§ **PROBLEM**
Please return only the lines from the one showing "The width and" to the end of the entries, keeping both ends and dropping every picture.

(EXERCISE MATERIAL begins)

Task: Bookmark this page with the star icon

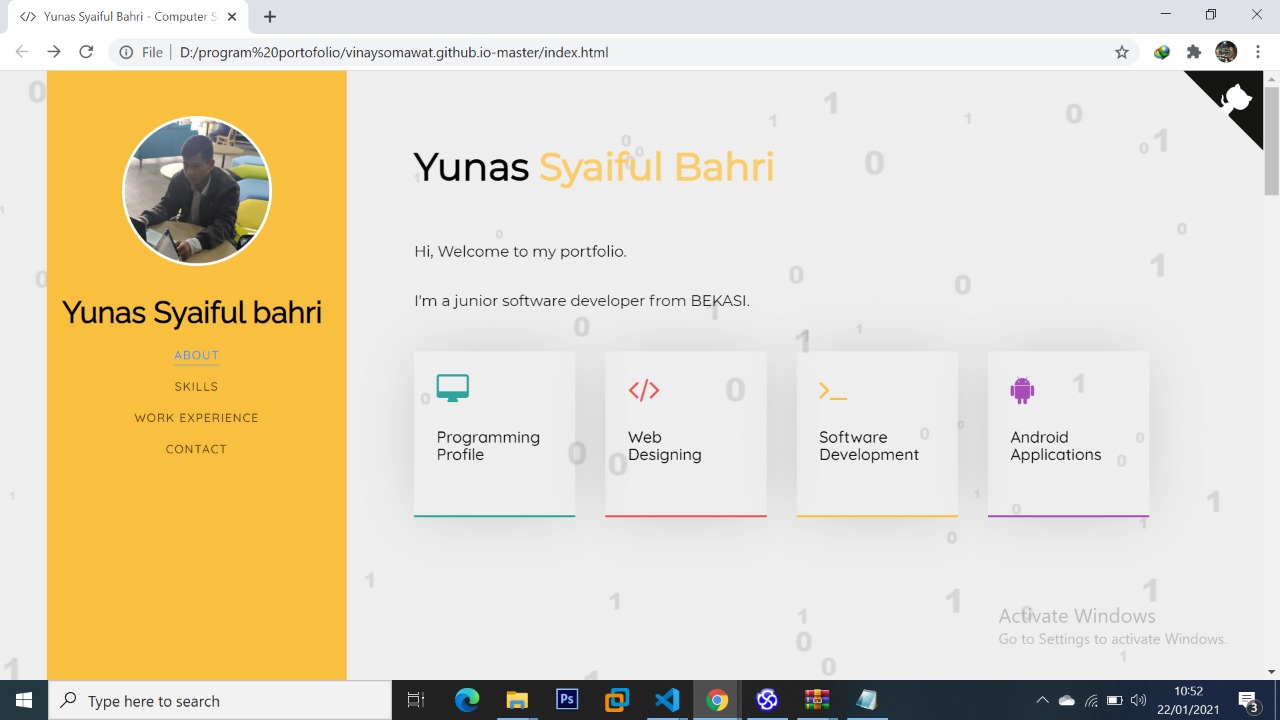Action: point(1122,52)
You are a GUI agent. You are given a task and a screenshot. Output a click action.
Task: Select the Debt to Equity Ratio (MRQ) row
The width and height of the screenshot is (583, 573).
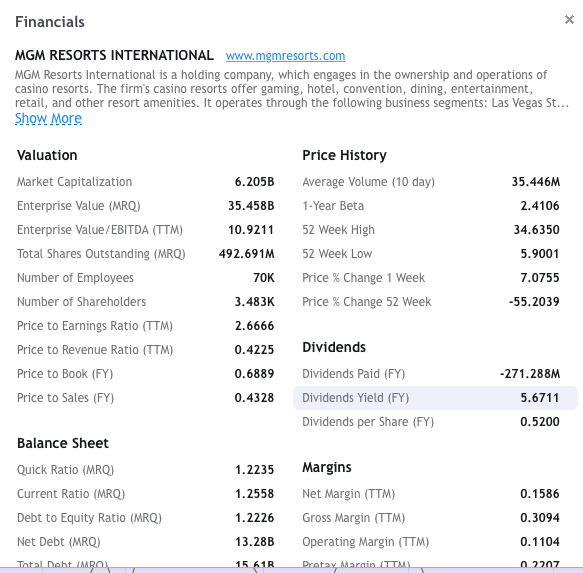click(145, 518)
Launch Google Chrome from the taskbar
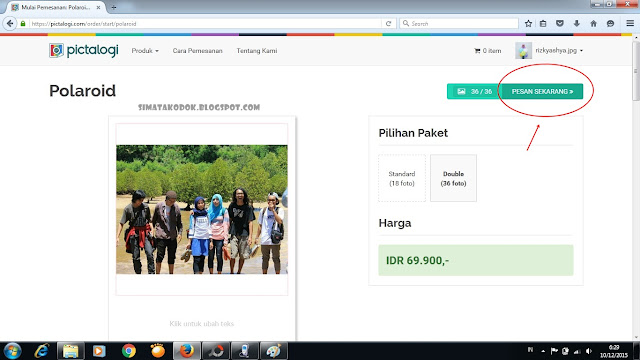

(EXERCISE MATERIAL ends)

§ **TASK RESPONSE**
The width and height of the screenshot is (583, 573).
click(145, 518)
Launch Google Chrome from the taskbar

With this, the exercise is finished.